- _Selected text_
────────
I judge myself as….
Getting things wrong.
Missing the boat.
The above is a lil’ sample of my very own diminished ego pu pu platter. It gets served up regularly in my inner world.
The funny thing about my mind… it STILL serves this up, even after all my years of work, processing and healing. The difference, and this is everything… is that I no longer eat it up.
I used to eat those judgments all day. And mostly, unconsciously. I would inhale them, roll around in them, and live my life as if they were 100% true.
That is no way to live. Full stop.
The end of the road, for me, was recognizing two things:
1.) Any judgment that labels you as “less than” or “greater than” is from an imbalanced (and wounded) ego-body. It is so far from the truth of your being. When I really got this, and saw so clearly how “less than” was the way my ego liked to go out of balance, the way my ego thought it was preserving me… done! I forgave myself for not knowing better, for operating from those sufferable lies and judgments. And then I started to do things differently by recognizing #2.
────────
- _Your tasks_
1. In the piece on self-judgment above, shorten the paragraph that begins "1.) Any judgment that labels" while keeping its main facts.
2. List every way the piece on self-judgment says the writer used to treat those judgments.

- _Recorded information_
────────
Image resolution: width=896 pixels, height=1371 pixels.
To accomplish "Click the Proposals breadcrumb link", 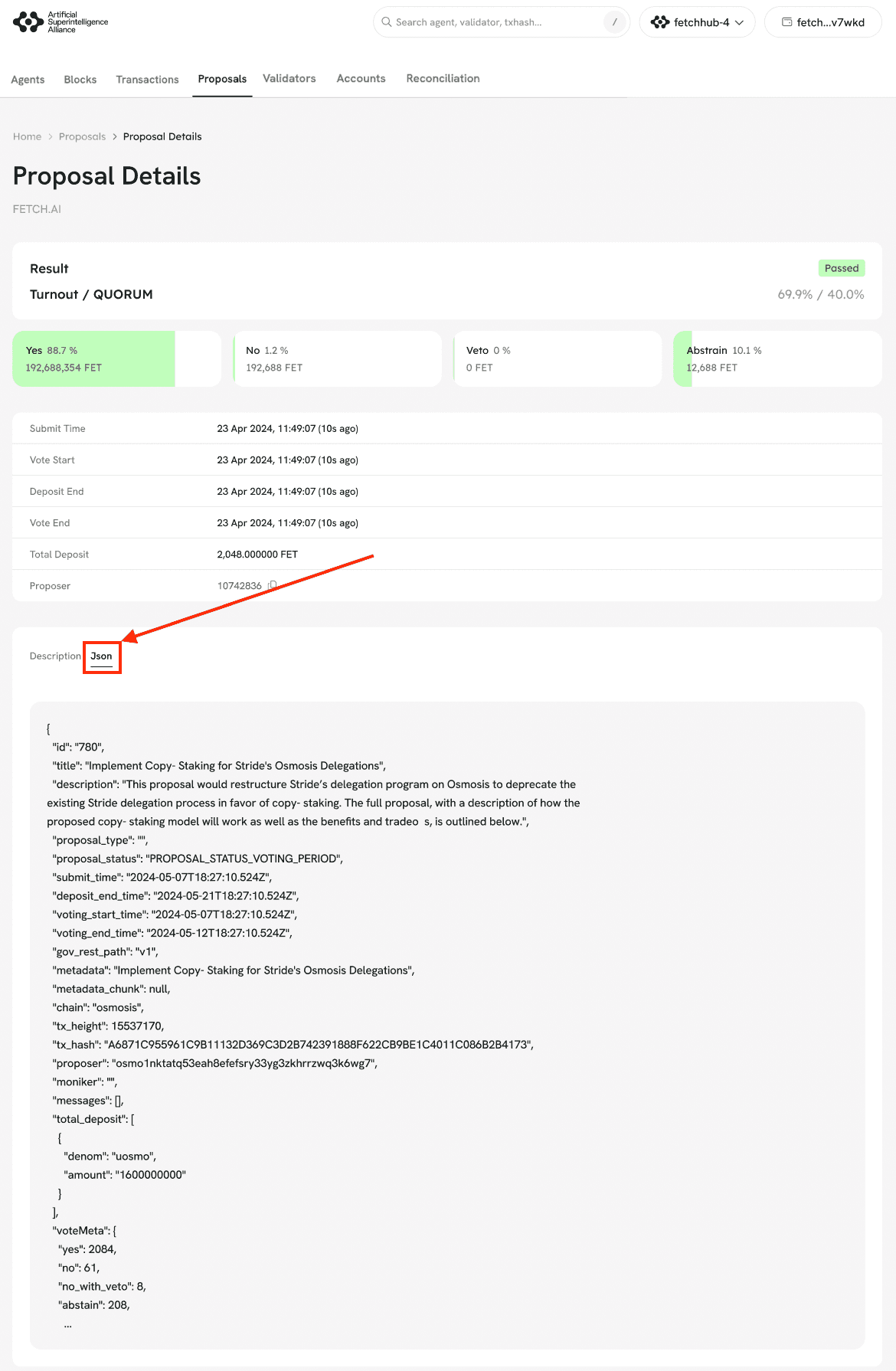I will tap(82, 136).
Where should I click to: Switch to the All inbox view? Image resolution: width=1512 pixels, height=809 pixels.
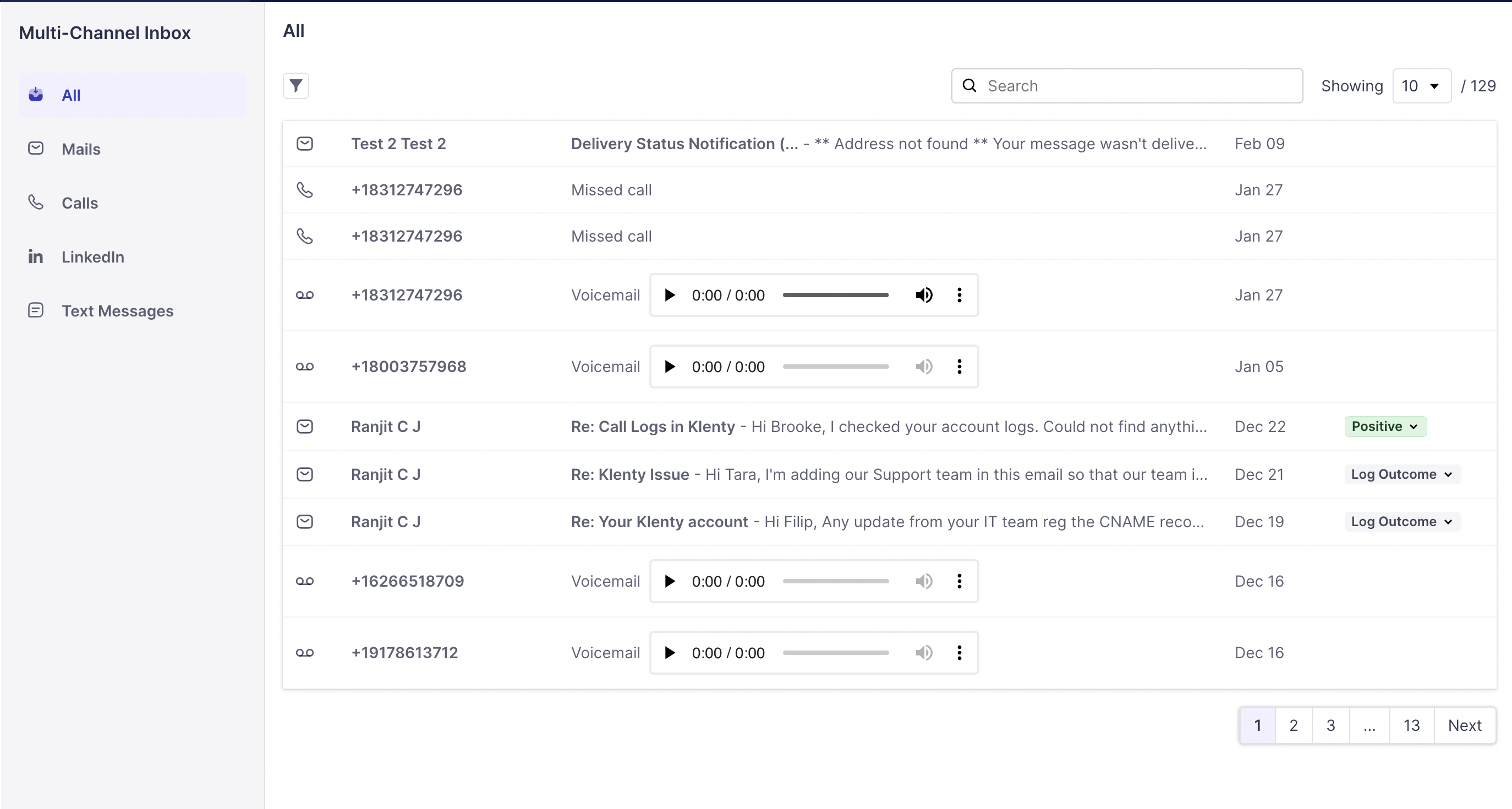click(x=72, y=95)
────────
- _Solution list_
1. 1.) Judgments calling you "less than" or "greater than" come from an imbalanced, wounded ego-body and are far from the truth of who you are. Once I clearly saw that "less than" was how my ego went out of balance, believing it was protecting me, I was done. I forgave myself for not knowing better and for living by those lies and judgments, then began doing things differently by recognizing #2.

2.
- Ate them all day, mostly unconsciously
- Inhaled them
- Rolled around in them
- Lived life as if they were 100% true